There is plenty more to come, too. Williamson is just 27 years old so he should go on to make many more hundreds and although some might see Crowe’s elegance and style as greater than Williamson’s comparatively more technical approach, there is little doubt that New Zealand’s current captain will end up as his country’s highest run-scorer in Test cricket.

He is one of the four current leading Test batsmen in the world alongside Joe Root, Virat Kohli and Steve Smith. The foursome all average over 50 with the bat, although Smith (23 hundreds from 64 matches) and Kohli (21 from 66) are leading the way on hundreds. Root pales in comparison on that score with 13 centuries to his name from 65 Tests. All four are magnificent players and Williamson deserves his place among them.

This hundred, his second against England, was typical Williamson. He played late and straight, was circumspect when he needed to be, particularly late on day one in ensuring his team got to the close just three down, accumulated mercilessly off his legs and unfurled some lovely shots including a straight drive today off Stuart Broad which cracked off the bat. He reached his hundred from 196 balls with a typical late guide to gully off James Anderson.

◆ Aim of the exercise
Answer these questions from the cricket passage above:
(a) How old is Williamson?
(b) How many centuries does Root have, and from how many Tests?
(c) From how many balls did Williamson reach his hundred, and off which bowler did he score the run that got him there?

◆ Dataset excerpt
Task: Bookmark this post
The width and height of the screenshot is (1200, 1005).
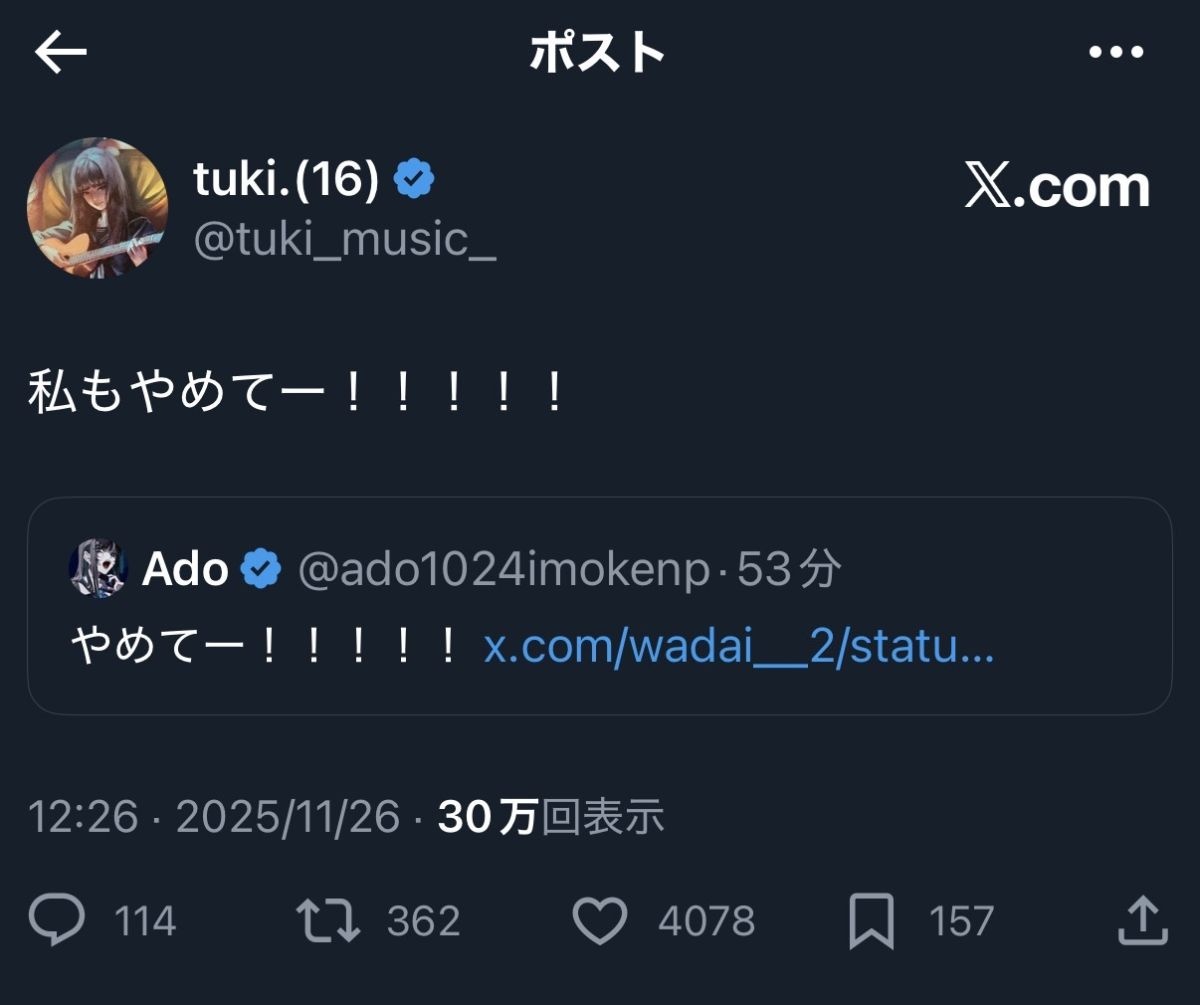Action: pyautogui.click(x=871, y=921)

◆ The result
(a) 27 years old.
(b) 13 centuries from 65 Tests.
(c) 196 balls, off James Anderson.